Leiharbeit als Corona-Problem
Wieso waren gerade die Postverteilerzentralen der Ausgangspunkt des Corona-Cluster? Das hat nichts mit den Briefen oder Paketen in den Verteilerzentren zu tun, sondern mit den Arbeitsbedingungen. Hacker nennt vor allem die Leiharbeit. Viele der Beschäftigten in den Postverteilerzentralen sind nämlich nicht regulär Angestellte, sondern Leiharbeiter. Der Wiener Sozialstadtrat vermutet, dass viele von ihnen in die Arbeit kamen, obwohl sie bereits Symptome hatten.
Leiharbeiter verdienen in Österreich zwar dank des Arbeitskräfteüberlassung-Gesetzes gleich viel wie die Stammbelegschaft, sie haben aber keine Kündigungsfrist. “Ihr Job ist schneller weg als sie schauen können”, sagt die Gewerkschafterin und Expertin für prekäre Arbeit Veronika Bohrn-Mena. Und so steigt der Druck, auch krank in die Arbeit zu kommen.
Die Post sagt zwar gegenüber Ö1, vor allem wegen der Auftragsspitzen in Corona-Zeiten verstärkt auf Leiharbeit zurückzugreifen. Tatsächlich ist bei der Post Leiharbeit und Scheinselbständigkeit schon länger weit verbreitet. “Seit der Teilprivatisierung wurde reguläres Personal im großen Stil abgebaut und durch Leiharbeitskräfte und Scheinselbstständige ersetzt”, sagt die Gewerkschafterin und Prekarisierungsexpertin Veronika Bohrn-Mena. Weite Teile der Tätigkeiten der Post lagerte das Management sogar ganz an Subunternehmen aus, um beim Personal zu sparen. Am Ende stehen dann oft scheinselbstständige Postler, die im Akkord-Lohn bekommen und pro Paket etwa 43 Cent verdienen, so Bohrn-Mena. Die müssen dann ein gewisses tägliches Pensum erfüllen, um finanziell über die Runden zu kommen. “In der Praxis heißt das: 150 Pakete pro Tag, sonst bekommen sie keine neuen Aufträge. Am Ende des Tages sind das 75 Euro und Schichten von 12-14 Stunden”, wie die Gewerkschafterin schildert.
Wenn sie nicht arbeiten, dann verdienen sie gar nichts. Dieses System führt dazu, dass viele prekäre Scheinselbständige auch krank zur Arbeit gehen, um nicht vor dem Nichts zu stehen.

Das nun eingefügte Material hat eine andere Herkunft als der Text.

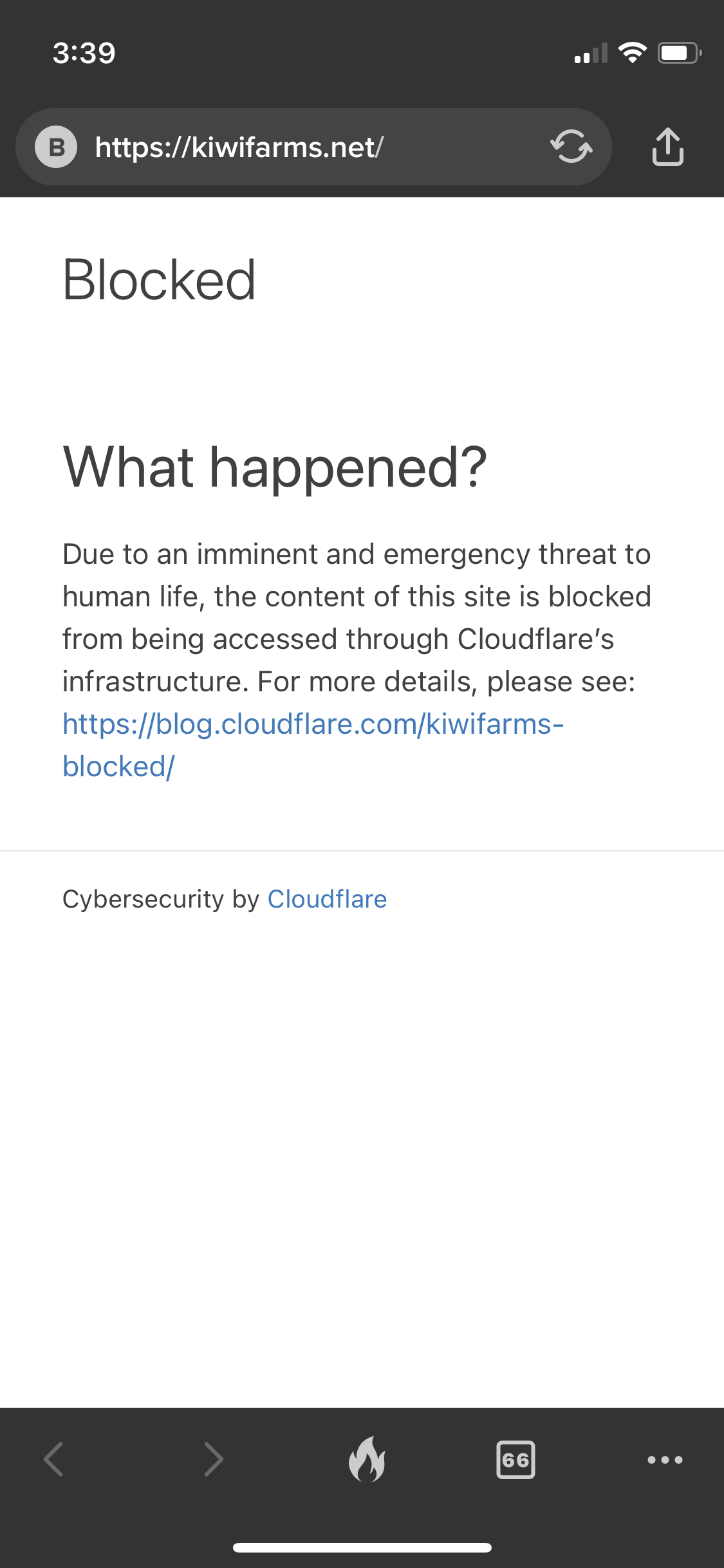Reload the kiwifarms.net page

pos(571,147)
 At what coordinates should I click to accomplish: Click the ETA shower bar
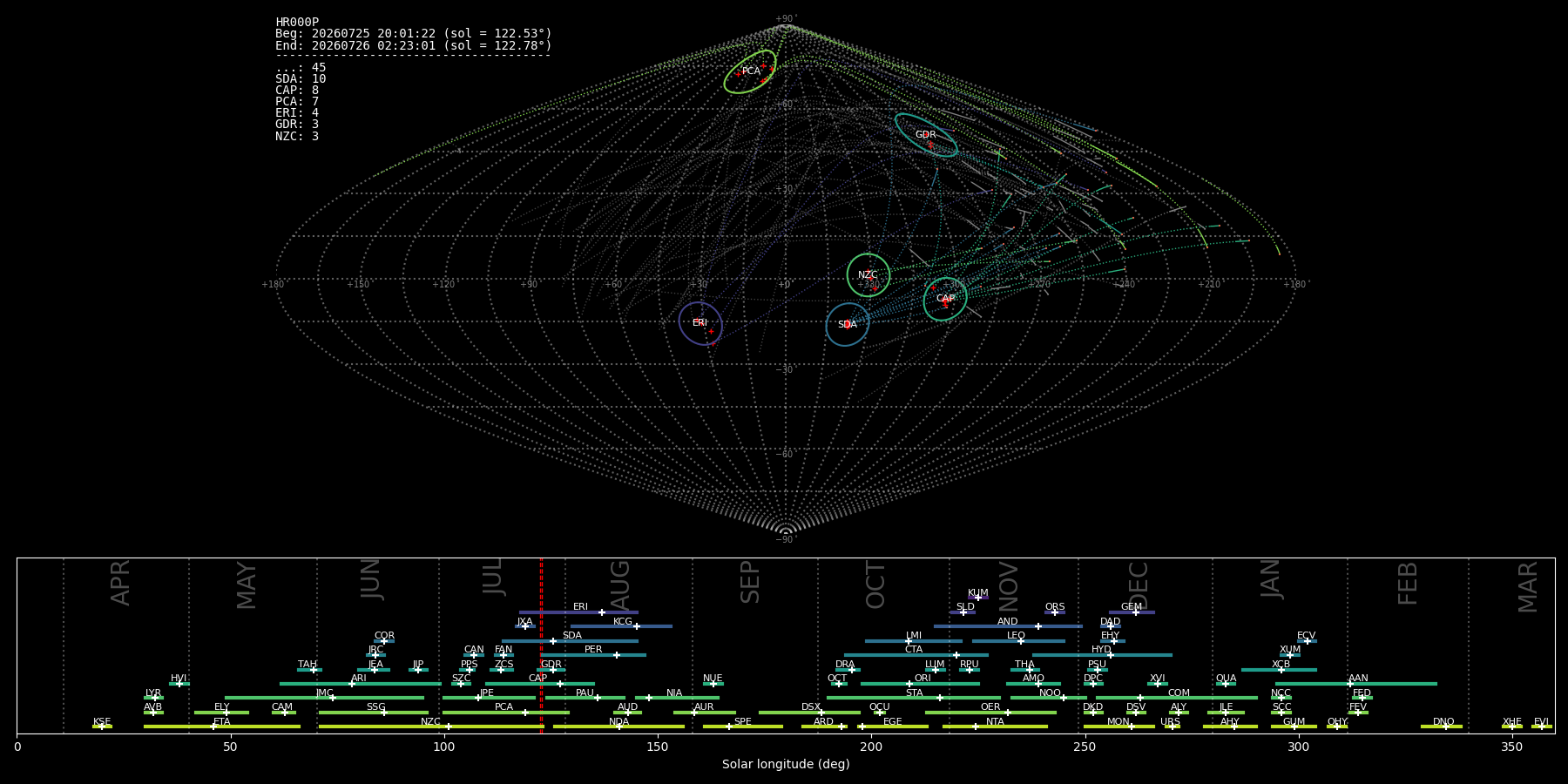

Das stellt für den Peter Hacker eine Gefahrenquelle da.
Unser Problem ist aktuell, dass viele Menschen das Wort Krankenstand nicht kennen.
Echte Politik vs. Wahlkampf
Nachdem die Stadt Wien die Corona-Cluster isoliert und den Ursprung entdeckt hat, möchte die Stadtregierung nun vermehrt bei Leihfirmen Tests durchführen. Das Ziel ist es, dadurch Cluster zu verhindern, noch bevor sie entstehen. Die Gesundheitsbehörden in Wien stehen außerdem im engen Kontakt mit ihren Kollegen in Niederösterreich, um Ansteckungen über die Grenzen der Bundesländer hinweg zu kontrollieren.
Während Gesundheitsminister Anschober diese Zusammenarbeit lobt, attackiert Innenminister Nehammer Wien weiter und nutzt die Corona-Krise aus, um politisches Kleingeld für den Wien-Wahlkampf zu gewinnen.